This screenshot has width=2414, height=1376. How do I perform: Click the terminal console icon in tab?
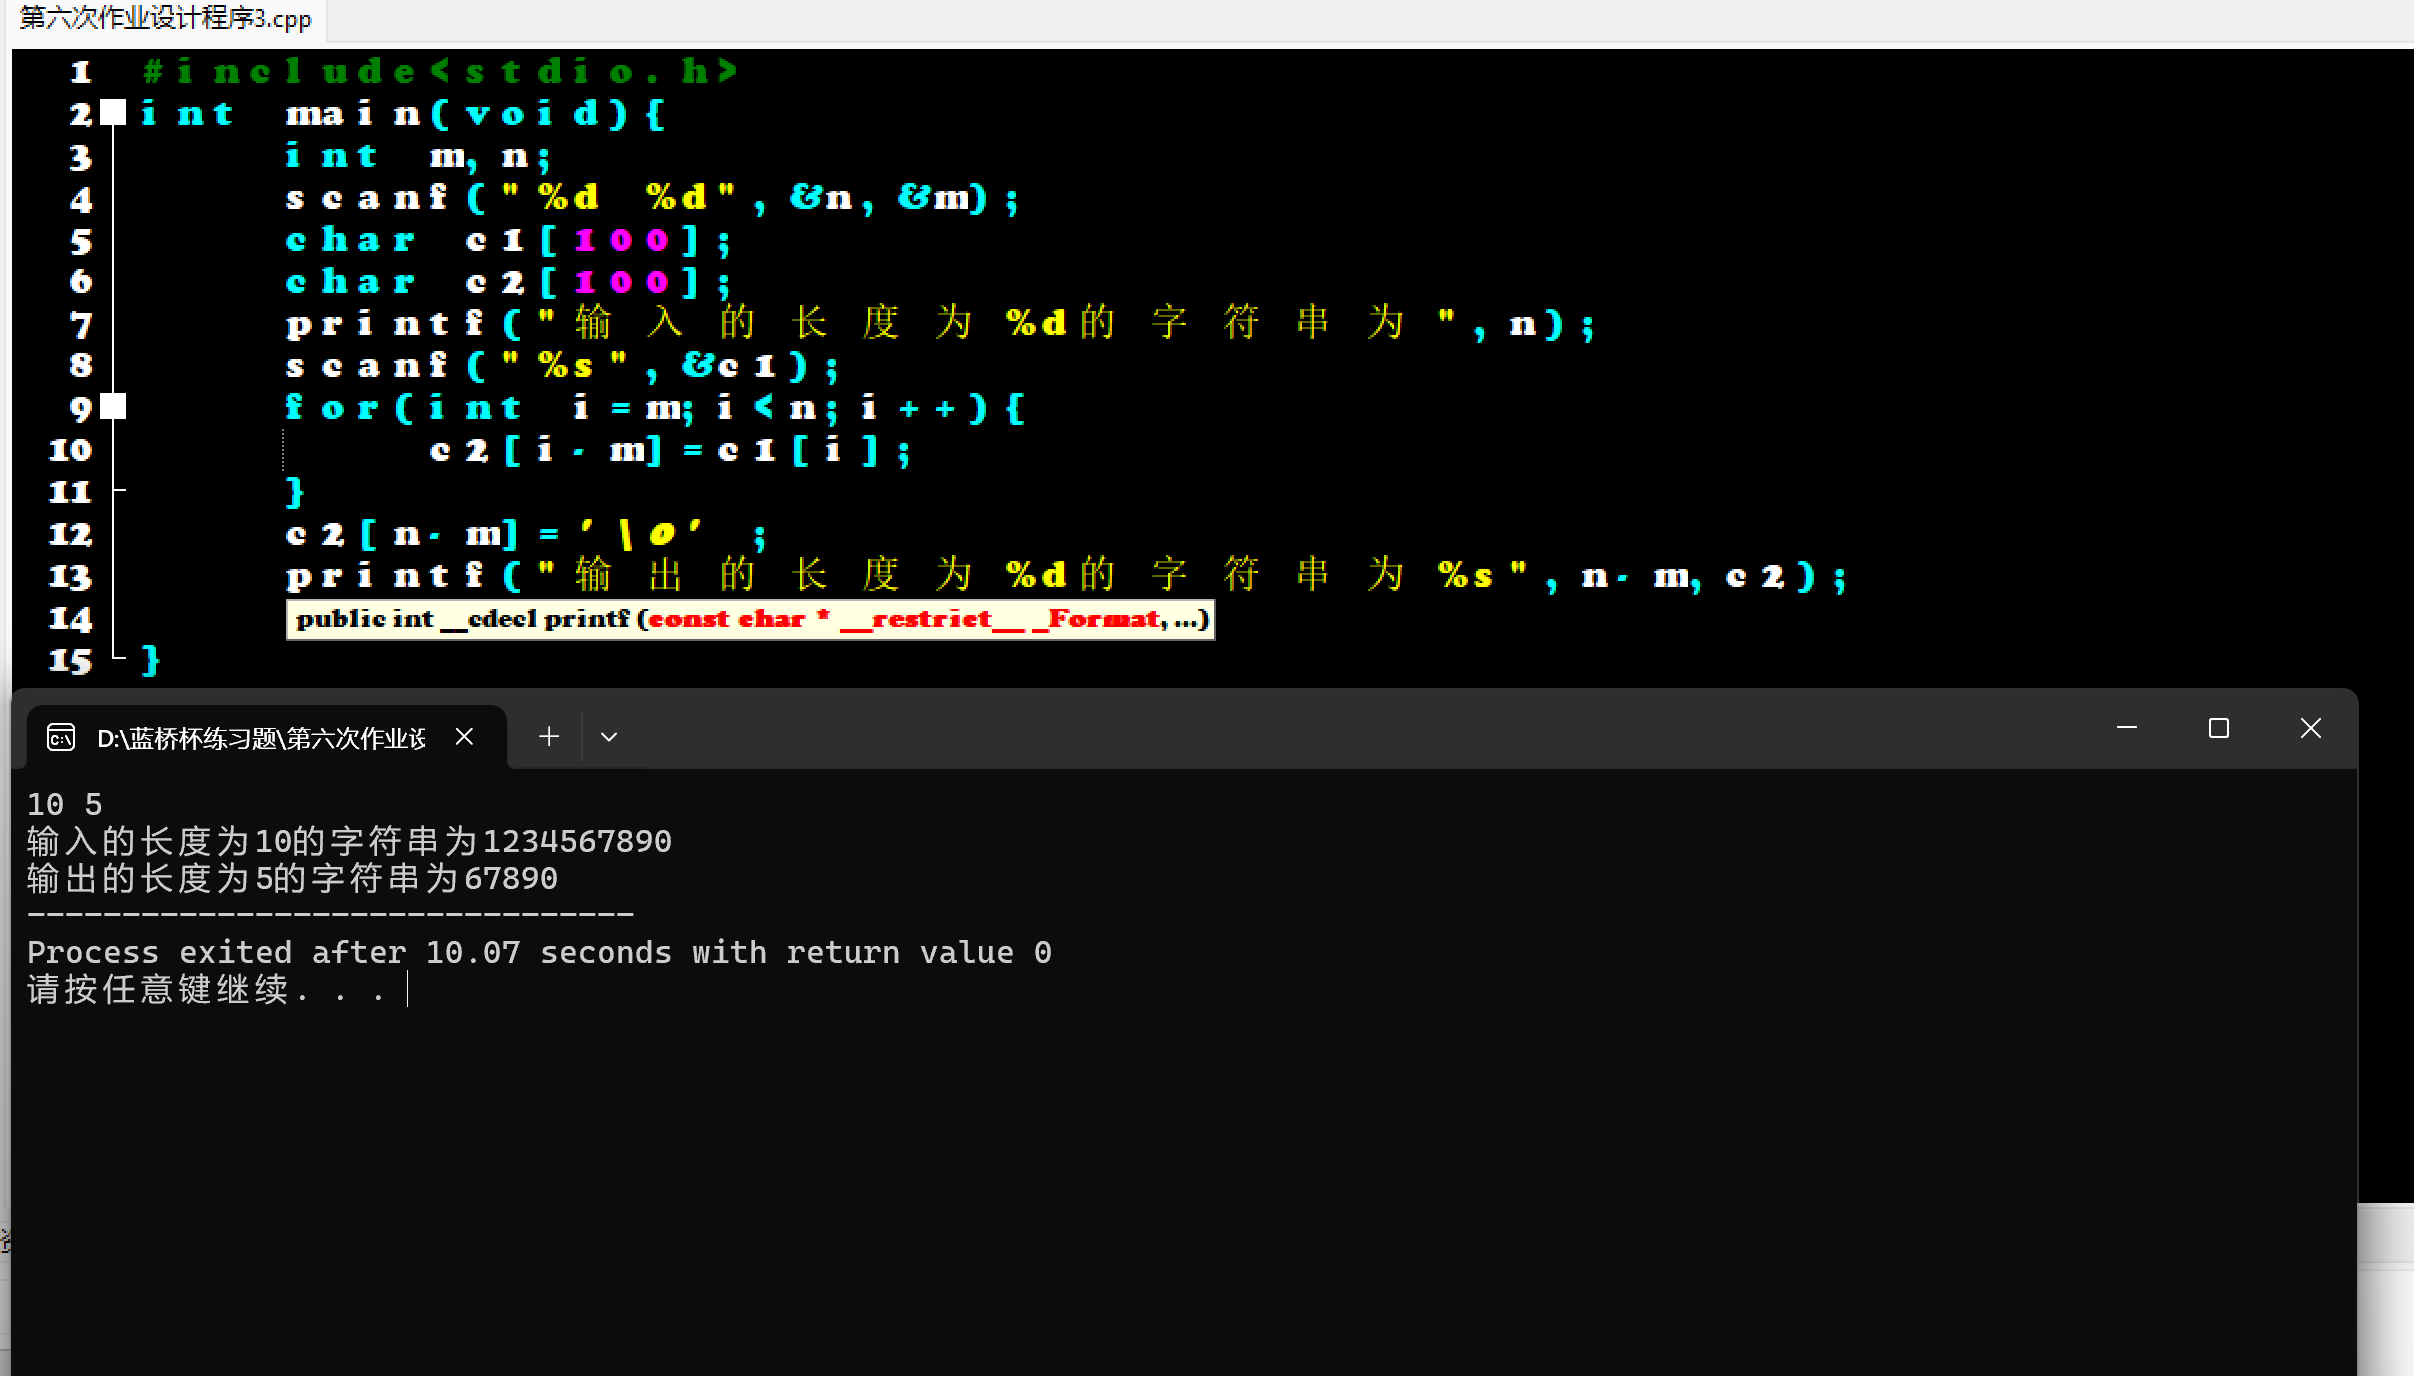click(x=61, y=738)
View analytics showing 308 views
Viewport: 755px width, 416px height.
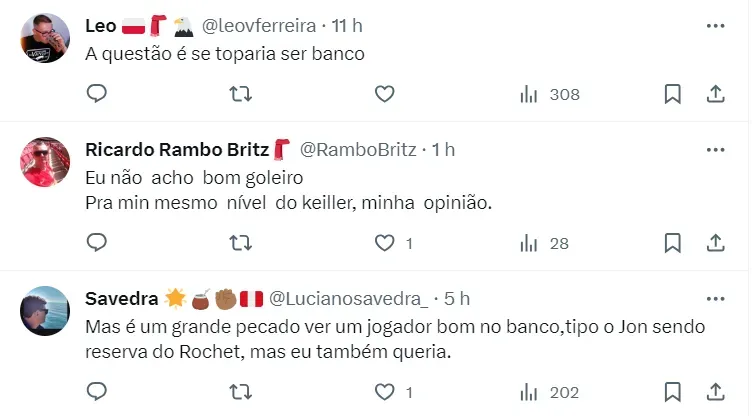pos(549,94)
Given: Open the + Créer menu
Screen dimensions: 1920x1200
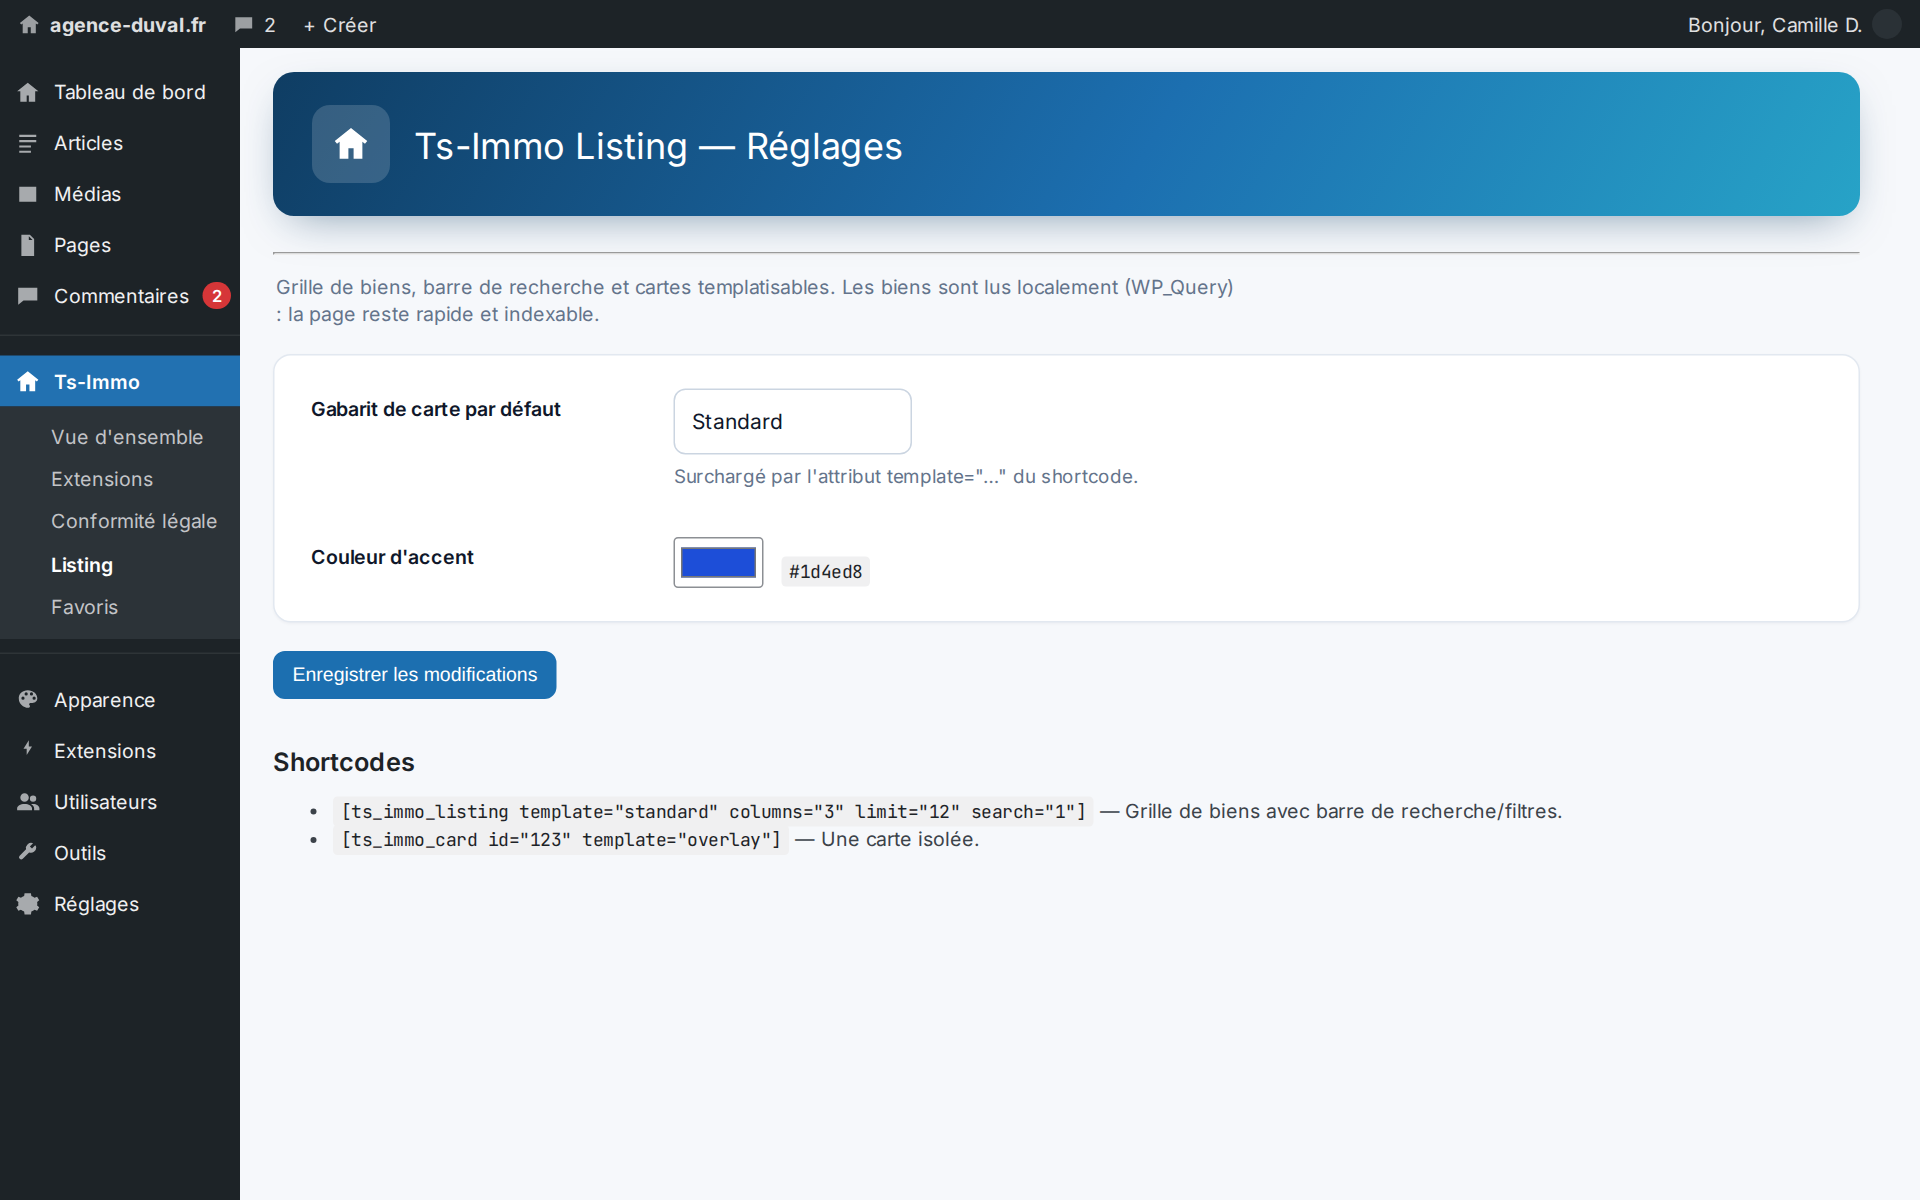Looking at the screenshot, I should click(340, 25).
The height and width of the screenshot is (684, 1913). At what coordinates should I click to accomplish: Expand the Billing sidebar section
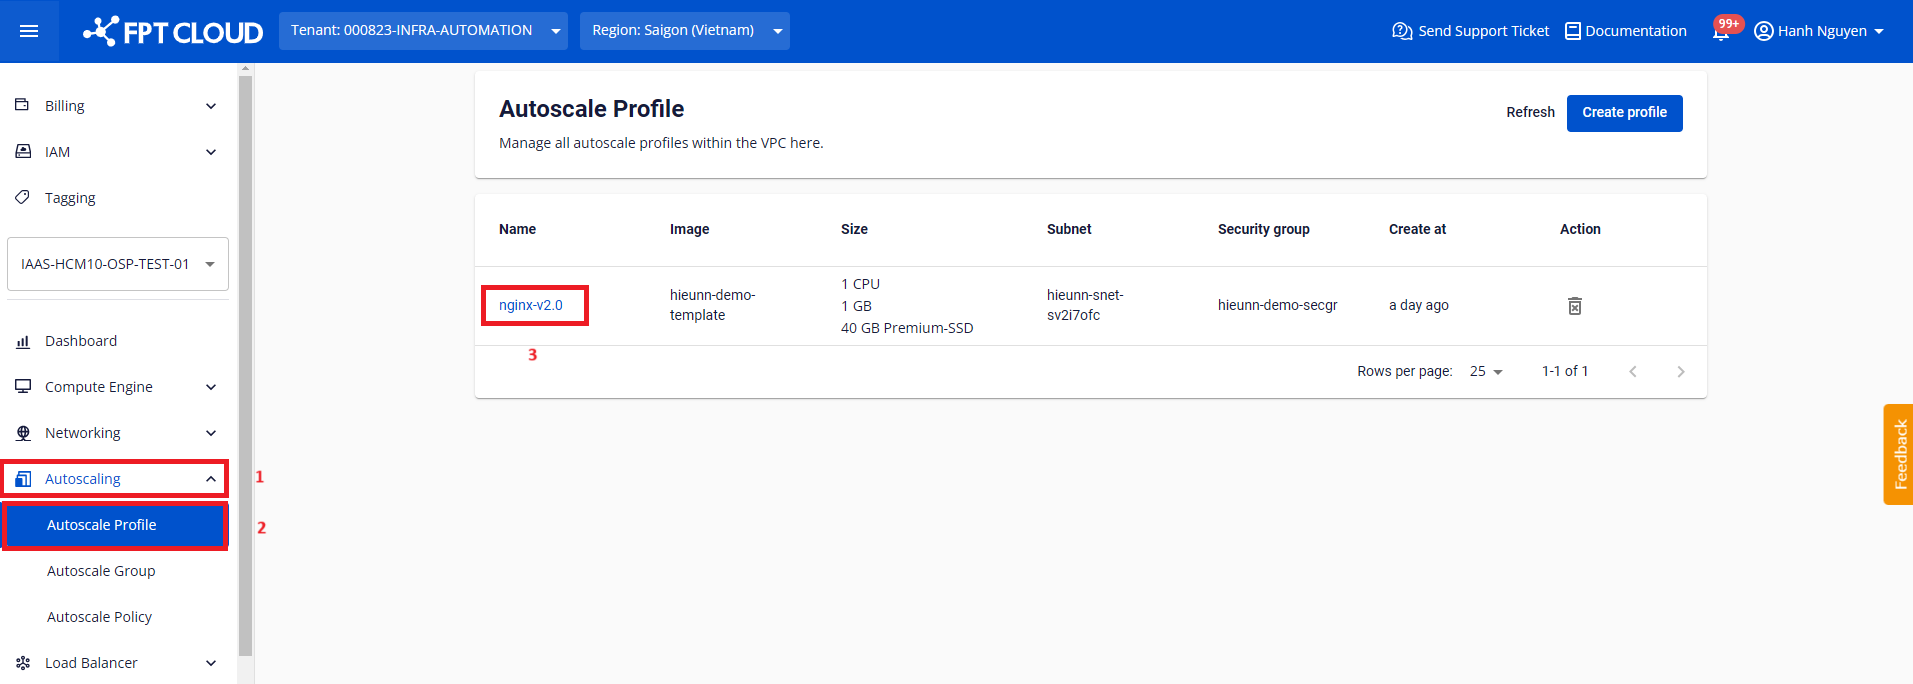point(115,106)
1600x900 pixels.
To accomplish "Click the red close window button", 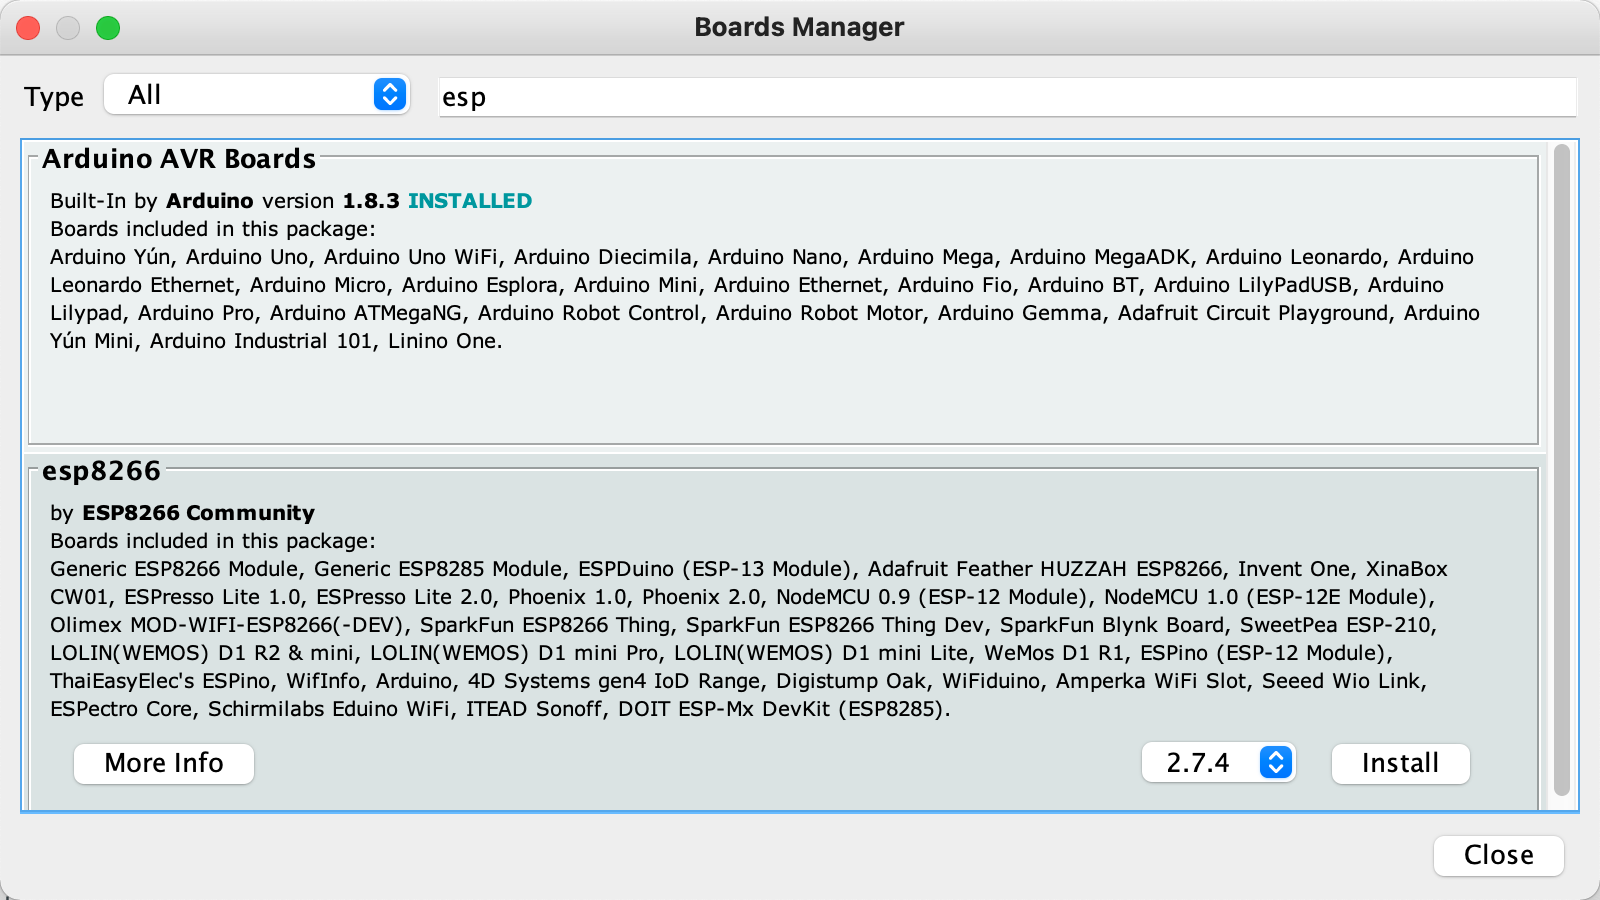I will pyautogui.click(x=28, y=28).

——————

- [练习说明]
请更新记录中从开头至含有“point(115,106)”那一行（含该行）的各行：将“analytics”改为“statistics”，其余内容保持不变，回答中不附图片。

- [书面回答]
This screenshot has width=2414, height=1376. How do I perform: Click the terminal console icon in tab?
click(x=61, y=738)
View statistics showing 308 views
Viewport: 755px width, 416px height.
pos(549,94)
Given: Open the + Créer menu
Screen dimensions: 1920x1200
Looking at the screenshot, I should click(340, 25).
The height and width of the screenshot is (684, 1913). At what coordinates should I click to accomplish: Expand the Billing sidebar section
point(115,106)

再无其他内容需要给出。